Our comprehensions of social acts are based on different principles. When an ordinary object moves around, we usually see an obvious cause; most likely, another object pushed it. But when we see a person move, we rarely see the cause at all — because it's buried in a brain. In predicting how a person will react to an expression or gesture, we have little use for physical properties like color, shape, or place. Instead, we employ almost entirely different conceptions. To guess the outcome of a social interaction, we have to be able to represent each person's mental state — and to do that, we must develop concepts about traits, dispositions, motives, and plans. The concepts that serve so well for physical objects are of little help within the social realm — and vice versa.
When normal children start to talk, among the early aspects of their speech are words that distinguish animate things. Frequently, a child will use a single expression for all kinds of animals, and for everything else that can move by itself — for example, an automobile. According to our view of things, this surely is no accident.
To adults, the laws that govern the physical world seem simpler and more orderly than those that apply to human events.

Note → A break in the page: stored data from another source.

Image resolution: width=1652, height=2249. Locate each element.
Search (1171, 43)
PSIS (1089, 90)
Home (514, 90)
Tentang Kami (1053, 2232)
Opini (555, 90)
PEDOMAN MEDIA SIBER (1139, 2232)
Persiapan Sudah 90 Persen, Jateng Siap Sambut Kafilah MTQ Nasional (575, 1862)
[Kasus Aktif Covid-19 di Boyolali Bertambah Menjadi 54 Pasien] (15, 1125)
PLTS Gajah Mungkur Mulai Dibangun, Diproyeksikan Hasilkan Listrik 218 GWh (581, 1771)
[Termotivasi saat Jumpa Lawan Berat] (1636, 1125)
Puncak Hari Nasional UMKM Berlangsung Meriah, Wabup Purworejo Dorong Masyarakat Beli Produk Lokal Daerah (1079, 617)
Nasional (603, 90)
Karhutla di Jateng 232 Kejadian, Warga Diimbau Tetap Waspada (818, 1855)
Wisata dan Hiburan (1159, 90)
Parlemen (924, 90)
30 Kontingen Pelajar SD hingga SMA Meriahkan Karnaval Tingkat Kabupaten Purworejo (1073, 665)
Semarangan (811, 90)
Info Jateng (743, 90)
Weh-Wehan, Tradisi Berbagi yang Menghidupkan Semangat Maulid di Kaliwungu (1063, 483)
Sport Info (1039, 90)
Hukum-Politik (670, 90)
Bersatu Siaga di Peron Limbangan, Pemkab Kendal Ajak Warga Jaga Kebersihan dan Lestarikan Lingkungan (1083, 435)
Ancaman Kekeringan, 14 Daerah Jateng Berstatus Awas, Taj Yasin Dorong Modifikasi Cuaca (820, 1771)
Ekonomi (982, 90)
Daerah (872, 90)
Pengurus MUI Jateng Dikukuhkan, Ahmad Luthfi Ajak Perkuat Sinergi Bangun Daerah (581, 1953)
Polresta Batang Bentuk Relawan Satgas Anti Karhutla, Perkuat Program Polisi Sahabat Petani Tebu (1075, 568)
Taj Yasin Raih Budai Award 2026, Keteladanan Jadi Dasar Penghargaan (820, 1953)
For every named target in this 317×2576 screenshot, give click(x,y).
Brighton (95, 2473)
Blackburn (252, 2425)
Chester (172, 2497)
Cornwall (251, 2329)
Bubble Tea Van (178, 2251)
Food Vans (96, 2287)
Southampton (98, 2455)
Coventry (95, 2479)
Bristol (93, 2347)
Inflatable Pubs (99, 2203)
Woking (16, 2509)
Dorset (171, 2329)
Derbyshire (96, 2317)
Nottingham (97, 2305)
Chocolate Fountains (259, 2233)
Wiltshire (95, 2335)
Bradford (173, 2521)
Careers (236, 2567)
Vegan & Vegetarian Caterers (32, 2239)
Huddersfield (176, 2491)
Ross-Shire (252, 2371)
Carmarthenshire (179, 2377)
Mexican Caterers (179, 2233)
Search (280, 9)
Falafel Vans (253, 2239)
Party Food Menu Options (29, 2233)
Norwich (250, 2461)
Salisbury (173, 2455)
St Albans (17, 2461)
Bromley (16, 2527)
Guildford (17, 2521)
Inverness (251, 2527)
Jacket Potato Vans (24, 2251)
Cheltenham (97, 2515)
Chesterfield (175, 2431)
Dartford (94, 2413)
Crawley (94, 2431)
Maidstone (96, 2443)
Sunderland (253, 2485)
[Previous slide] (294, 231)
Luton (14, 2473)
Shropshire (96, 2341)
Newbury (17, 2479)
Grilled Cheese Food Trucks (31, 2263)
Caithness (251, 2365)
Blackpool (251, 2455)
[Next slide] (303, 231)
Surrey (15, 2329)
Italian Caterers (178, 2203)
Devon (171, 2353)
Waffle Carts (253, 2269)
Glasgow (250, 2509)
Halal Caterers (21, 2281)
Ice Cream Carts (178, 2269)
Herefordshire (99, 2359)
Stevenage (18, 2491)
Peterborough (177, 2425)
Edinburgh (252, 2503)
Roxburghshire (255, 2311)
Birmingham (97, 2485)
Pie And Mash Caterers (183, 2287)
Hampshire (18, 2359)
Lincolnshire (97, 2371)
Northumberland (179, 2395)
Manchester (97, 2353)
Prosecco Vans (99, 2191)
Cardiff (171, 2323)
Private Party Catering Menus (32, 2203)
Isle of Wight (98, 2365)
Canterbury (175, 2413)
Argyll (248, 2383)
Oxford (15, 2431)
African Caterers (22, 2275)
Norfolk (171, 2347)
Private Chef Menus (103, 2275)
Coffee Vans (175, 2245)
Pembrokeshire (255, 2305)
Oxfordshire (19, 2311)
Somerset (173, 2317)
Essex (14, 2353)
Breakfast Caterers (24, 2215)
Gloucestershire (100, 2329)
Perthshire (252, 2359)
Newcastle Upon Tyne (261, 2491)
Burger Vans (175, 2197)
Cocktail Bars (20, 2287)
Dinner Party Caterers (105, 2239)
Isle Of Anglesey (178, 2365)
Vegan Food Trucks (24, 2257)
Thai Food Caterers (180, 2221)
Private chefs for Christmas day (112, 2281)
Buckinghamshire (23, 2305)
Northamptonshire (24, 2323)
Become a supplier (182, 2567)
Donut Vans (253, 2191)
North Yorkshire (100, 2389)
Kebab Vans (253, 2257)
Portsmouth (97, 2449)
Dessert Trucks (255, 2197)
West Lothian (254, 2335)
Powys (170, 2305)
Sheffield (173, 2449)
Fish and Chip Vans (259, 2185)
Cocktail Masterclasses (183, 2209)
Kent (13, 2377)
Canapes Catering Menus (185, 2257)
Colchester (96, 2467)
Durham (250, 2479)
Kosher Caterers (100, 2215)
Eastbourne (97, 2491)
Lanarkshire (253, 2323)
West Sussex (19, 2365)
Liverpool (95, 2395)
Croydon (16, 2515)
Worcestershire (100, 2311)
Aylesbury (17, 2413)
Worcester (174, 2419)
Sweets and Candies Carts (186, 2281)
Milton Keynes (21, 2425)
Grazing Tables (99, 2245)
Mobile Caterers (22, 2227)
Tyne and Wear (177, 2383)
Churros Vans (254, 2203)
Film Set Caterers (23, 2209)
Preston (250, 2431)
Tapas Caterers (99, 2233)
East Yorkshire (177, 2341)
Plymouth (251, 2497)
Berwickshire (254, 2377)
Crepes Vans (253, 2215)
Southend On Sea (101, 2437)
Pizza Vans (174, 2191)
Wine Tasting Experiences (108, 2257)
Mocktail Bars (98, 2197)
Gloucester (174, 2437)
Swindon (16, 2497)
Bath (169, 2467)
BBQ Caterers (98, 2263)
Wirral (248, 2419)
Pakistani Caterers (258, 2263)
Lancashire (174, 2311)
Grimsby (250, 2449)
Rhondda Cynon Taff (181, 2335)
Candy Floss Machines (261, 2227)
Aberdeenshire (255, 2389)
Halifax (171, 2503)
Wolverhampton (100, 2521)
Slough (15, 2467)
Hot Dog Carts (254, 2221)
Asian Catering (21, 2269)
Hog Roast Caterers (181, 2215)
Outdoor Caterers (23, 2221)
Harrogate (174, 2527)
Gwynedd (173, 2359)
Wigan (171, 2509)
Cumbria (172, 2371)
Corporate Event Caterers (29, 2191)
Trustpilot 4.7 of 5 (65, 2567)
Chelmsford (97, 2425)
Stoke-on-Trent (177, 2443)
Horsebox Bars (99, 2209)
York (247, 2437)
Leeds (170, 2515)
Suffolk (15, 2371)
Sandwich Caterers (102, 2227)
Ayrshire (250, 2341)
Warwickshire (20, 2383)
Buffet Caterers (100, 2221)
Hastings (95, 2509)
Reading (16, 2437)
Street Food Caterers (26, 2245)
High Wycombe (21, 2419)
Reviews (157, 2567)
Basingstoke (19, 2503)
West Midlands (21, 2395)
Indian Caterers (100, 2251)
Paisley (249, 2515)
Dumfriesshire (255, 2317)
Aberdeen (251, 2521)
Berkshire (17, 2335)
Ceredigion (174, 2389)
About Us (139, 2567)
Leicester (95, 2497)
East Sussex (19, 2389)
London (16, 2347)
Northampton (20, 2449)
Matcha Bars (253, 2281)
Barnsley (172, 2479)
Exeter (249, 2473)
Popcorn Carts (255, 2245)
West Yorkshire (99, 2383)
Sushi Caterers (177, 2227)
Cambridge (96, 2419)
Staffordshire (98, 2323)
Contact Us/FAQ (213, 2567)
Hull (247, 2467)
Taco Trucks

Does this mean that for infants, too, it should be easier first to master the physical world and later to proceed toward social and psychological understanding? No. Paradoxically, the social realm is initially the easier! Imagine that an infant wants a certain toy and that there's a sympathetic person near. The easiest thing is to make a request — that is, a gesture, smile, or cry — and this will probably achieve the goal. It would be far more difficult for the infant to coordinate all the complicated machinery for planning and executing the trajectory for propelling the object from where it is to where the infant wishes it to be. From the point of view of a physically helpless infant, the social realm is by far the simpler one.